[Dataset rows]
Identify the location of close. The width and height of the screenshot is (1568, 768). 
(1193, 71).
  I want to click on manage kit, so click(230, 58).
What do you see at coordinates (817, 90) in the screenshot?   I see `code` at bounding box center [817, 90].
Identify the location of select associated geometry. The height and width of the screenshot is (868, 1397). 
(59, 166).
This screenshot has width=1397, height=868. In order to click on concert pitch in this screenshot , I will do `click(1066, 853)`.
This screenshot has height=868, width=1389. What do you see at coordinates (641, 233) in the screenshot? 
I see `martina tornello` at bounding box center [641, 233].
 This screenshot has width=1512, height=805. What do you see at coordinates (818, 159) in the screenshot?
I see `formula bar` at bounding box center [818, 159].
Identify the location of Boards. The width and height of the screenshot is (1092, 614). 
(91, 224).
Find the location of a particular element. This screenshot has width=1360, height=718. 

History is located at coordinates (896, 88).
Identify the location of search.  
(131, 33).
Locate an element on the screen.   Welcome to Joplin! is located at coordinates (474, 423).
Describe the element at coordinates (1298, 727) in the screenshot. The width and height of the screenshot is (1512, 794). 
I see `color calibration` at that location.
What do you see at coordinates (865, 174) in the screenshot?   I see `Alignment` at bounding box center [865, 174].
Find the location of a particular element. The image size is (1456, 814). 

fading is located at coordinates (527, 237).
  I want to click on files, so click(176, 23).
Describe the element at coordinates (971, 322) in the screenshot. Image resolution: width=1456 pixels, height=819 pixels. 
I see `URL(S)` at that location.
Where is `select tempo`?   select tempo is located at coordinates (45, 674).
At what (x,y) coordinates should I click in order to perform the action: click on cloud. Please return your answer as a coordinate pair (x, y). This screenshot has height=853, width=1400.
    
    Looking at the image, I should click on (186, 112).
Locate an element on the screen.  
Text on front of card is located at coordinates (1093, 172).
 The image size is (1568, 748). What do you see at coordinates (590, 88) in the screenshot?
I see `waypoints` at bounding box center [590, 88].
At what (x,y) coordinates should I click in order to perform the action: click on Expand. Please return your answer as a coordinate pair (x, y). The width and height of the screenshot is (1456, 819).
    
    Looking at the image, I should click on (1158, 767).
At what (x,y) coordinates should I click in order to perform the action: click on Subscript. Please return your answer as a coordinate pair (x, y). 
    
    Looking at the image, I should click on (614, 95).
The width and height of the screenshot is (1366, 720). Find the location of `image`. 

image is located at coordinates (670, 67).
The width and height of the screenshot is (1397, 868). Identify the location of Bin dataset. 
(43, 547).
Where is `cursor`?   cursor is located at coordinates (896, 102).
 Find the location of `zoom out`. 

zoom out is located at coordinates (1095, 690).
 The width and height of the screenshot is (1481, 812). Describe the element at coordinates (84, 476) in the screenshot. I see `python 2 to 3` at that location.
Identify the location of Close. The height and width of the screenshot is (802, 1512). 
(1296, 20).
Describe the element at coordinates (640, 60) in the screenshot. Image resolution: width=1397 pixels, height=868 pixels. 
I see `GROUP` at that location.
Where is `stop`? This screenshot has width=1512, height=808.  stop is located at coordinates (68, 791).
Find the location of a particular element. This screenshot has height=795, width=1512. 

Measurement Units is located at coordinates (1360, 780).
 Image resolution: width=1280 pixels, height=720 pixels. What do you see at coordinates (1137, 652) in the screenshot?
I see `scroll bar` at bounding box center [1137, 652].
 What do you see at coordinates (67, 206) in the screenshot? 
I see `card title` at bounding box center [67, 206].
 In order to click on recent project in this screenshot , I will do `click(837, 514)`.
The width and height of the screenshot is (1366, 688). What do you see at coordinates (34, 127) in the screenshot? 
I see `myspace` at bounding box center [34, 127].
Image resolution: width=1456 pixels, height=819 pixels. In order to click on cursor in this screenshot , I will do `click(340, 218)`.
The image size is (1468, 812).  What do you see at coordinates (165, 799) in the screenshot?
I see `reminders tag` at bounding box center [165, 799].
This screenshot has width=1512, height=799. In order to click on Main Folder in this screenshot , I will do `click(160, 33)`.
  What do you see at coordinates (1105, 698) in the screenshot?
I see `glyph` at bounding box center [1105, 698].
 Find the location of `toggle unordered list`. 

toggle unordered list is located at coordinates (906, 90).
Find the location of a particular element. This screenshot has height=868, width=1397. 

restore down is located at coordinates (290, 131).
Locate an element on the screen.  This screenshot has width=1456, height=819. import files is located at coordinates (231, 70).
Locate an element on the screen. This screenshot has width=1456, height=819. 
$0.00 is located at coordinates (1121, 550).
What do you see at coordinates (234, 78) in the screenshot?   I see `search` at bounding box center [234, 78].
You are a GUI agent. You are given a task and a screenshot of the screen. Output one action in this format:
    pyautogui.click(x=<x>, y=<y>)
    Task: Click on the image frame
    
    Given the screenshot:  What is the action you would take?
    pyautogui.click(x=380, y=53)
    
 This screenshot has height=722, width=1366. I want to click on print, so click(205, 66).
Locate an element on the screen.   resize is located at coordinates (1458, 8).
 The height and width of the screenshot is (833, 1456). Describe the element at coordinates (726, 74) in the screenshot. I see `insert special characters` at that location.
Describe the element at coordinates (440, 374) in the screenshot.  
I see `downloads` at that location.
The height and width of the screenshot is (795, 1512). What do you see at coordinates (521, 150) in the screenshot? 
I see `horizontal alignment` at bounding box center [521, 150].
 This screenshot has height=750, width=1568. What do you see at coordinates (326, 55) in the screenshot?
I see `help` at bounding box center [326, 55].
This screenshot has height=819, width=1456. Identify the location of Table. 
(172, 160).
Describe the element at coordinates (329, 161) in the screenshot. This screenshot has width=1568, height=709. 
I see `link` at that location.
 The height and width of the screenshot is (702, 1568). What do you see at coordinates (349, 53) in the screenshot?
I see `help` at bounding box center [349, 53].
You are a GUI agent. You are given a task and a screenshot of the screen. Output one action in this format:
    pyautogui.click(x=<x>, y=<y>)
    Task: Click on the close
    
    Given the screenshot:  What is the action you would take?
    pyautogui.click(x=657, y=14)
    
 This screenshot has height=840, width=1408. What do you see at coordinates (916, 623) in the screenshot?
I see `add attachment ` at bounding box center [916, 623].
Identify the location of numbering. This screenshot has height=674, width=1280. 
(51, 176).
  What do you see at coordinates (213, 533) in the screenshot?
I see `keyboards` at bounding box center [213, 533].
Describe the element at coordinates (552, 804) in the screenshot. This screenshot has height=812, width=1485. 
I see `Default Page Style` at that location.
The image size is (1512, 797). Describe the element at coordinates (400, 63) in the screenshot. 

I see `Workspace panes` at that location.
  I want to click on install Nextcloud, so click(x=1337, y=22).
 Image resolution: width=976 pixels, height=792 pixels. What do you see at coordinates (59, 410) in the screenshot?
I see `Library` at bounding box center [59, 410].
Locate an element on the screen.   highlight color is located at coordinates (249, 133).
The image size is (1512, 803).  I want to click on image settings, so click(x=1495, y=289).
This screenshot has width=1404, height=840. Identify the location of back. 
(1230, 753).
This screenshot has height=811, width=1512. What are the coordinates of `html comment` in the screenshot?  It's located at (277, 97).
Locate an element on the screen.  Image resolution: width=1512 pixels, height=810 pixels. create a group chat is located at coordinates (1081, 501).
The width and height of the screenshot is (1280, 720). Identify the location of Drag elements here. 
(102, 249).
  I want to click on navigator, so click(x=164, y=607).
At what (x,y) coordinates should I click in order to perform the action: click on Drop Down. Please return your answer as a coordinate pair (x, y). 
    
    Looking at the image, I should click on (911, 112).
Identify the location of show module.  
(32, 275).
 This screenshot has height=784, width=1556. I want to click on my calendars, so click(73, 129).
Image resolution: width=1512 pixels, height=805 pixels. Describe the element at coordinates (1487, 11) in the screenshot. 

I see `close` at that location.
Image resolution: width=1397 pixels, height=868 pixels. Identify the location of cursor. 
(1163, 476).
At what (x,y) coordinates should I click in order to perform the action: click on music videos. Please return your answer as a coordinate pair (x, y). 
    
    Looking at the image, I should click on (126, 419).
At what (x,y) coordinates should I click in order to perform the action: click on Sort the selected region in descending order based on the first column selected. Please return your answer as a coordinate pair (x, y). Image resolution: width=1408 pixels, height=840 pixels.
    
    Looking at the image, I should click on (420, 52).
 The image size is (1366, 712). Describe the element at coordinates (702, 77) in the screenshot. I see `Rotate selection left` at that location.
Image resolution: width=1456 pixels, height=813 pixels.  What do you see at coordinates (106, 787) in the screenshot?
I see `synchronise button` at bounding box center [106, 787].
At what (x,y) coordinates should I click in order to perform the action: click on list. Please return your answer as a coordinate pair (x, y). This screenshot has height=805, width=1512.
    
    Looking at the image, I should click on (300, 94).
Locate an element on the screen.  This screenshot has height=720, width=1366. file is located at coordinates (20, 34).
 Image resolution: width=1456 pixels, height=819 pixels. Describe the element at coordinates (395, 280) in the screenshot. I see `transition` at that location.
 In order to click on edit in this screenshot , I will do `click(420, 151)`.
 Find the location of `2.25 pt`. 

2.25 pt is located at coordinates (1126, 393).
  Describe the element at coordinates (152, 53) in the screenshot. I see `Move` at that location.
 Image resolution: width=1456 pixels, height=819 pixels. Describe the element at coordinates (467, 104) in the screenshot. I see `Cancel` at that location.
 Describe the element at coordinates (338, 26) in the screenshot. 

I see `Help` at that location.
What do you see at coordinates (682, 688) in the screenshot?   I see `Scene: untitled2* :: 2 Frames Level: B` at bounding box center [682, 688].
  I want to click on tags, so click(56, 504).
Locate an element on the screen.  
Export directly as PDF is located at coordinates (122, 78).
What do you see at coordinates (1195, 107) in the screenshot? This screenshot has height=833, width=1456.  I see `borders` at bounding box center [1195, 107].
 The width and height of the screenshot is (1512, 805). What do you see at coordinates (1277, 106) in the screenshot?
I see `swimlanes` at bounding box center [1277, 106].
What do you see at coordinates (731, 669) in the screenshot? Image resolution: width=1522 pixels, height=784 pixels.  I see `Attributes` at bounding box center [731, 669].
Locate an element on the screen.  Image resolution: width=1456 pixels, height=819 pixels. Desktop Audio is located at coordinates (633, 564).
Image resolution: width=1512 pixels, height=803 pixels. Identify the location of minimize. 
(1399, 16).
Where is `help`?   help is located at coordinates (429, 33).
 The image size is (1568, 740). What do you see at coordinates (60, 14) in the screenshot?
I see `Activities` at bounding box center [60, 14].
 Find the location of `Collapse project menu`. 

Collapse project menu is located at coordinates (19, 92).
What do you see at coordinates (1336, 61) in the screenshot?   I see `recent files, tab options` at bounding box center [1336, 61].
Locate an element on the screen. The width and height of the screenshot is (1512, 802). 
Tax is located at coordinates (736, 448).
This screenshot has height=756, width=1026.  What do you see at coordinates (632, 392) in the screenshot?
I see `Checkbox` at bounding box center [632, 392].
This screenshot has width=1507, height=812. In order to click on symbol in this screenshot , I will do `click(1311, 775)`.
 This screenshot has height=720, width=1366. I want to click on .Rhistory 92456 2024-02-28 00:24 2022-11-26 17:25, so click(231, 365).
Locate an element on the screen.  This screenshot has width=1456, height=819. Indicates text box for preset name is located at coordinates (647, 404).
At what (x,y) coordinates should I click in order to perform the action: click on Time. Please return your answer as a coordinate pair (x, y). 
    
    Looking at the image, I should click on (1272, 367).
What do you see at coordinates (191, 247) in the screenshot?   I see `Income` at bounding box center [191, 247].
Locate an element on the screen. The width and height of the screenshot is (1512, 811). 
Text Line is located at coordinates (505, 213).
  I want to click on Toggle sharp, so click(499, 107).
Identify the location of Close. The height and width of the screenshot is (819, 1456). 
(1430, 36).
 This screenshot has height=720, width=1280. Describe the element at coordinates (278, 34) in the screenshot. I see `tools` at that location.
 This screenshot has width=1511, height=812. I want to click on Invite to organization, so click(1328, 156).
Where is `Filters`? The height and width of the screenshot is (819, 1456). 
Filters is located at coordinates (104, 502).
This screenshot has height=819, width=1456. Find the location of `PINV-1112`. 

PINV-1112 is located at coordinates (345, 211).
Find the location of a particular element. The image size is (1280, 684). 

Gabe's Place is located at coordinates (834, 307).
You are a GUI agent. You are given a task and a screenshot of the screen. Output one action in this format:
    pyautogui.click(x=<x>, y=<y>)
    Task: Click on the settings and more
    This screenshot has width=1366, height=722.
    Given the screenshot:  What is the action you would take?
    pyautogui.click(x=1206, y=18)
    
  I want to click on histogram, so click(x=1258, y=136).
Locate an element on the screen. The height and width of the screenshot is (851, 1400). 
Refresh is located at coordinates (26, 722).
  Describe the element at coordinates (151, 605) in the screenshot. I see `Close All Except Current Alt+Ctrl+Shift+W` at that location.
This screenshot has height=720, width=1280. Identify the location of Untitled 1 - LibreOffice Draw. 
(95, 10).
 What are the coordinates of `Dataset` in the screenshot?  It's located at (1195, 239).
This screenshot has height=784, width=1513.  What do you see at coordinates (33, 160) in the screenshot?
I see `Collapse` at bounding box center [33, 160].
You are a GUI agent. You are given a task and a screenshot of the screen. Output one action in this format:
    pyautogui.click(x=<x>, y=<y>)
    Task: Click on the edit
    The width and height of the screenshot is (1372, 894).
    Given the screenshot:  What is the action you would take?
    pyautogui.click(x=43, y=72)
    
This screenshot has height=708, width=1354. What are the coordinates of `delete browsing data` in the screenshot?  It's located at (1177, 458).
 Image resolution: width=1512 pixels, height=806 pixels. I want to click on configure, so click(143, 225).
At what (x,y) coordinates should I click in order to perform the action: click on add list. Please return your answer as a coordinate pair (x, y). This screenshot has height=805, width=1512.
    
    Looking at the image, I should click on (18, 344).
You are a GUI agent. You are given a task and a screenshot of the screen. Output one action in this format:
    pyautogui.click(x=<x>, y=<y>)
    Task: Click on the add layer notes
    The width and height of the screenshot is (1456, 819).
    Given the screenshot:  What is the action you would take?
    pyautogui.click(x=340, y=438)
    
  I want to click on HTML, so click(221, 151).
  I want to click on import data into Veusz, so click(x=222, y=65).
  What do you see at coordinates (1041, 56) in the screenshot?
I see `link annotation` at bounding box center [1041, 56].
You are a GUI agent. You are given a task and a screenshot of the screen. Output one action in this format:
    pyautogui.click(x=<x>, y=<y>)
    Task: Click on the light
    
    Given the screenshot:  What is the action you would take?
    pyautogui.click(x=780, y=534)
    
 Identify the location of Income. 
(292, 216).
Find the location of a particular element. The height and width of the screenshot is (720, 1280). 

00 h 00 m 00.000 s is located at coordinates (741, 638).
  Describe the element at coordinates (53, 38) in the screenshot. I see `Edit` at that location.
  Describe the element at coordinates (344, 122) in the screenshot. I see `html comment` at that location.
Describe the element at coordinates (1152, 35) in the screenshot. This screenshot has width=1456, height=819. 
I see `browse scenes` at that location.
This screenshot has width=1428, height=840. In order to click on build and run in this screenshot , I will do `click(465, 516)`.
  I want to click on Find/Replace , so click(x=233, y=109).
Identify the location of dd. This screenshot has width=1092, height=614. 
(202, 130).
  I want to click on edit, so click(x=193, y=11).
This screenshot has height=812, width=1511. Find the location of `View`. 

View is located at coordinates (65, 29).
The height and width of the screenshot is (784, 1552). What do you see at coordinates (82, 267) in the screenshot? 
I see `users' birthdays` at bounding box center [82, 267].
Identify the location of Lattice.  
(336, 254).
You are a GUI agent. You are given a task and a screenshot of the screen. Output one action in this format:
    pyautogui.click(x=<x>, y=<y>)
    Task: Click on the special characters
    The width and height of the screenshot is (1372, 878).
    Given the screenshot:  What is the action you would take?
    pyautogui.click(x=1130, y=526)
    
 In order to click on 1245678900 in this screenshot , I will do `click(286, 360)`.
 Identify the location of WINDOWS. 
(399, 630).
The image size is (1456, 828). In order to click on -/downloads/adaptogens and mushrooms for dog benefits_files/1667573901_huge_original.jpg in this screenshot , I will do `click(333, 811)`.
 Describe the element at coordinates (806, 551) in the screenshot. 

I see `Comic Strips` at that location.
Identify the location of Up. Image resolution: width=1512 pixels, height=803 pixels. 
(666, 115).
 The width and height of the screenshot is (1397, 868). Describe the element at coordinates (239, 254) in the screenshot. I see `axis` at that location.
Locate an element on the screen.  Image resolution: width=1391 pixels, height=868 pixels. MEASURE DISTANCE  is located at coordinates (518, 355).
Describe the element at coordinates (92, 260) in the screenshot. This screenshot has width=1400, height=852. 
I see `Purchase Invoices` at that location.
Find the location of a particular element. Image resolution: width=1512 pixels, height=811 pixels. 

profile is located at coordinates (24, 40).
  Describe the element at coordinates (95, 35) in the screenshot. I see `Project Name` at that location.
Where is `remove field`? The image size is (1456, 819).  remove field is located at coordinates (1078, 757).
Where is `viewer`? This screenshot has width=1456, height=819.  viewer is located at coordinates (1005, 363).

## EXERCISE
Turn the items from the line containing "What do you see at coordinates (191, 247)" through the line containing "Gabe's Place is", inclusive, into a Markdown table with the columns Row and Line. Number each row and leave out blank lines.

## EXPECTED ANSWER
| Row | Line |
|---|---|
| 1 | What do you see at coordinates (191, 247) in the screenshot?   I see `Income` at bounding box center [191, 247]. |
| 2 | Locate an element on the screen. The width and height of the screenshot is (1512, 811).  |
| 3 | Text Line is located at coordinates (505, 213). |
| 4 |   I want to click on Toggle sharp, so click(499, 107). |
| 5 | Identify the location of Close. The height and width of the screenshot is (819, 1456).  |
| 6 | (1430, 36). |
| 7 |  This screenshot has height=720, width=1280. Describe the element at coordinates (278, 34) in the screenshot. I see `tools` at that location. |
| 8 |  This screenshot has width=1511, height=812. I want to click on Invite to organization, so click(1328, 156). |
| 9 | Where is `Filters`? The height and width of the screenshot is (819, 1456).  |
| 10 | Filters is located at coordinates (104, 502). |
| 11 | This screenshot has height=819, width=1456. Find the location of `PINV-1112`.  |
| 12 | PINV-1112 is located at coordinates (345, 211). |
| 13 | Find the location of a particular element. The image size is (1280, 684).  |
| 14 | Gabe's Place is located at coordinates (834, 307). |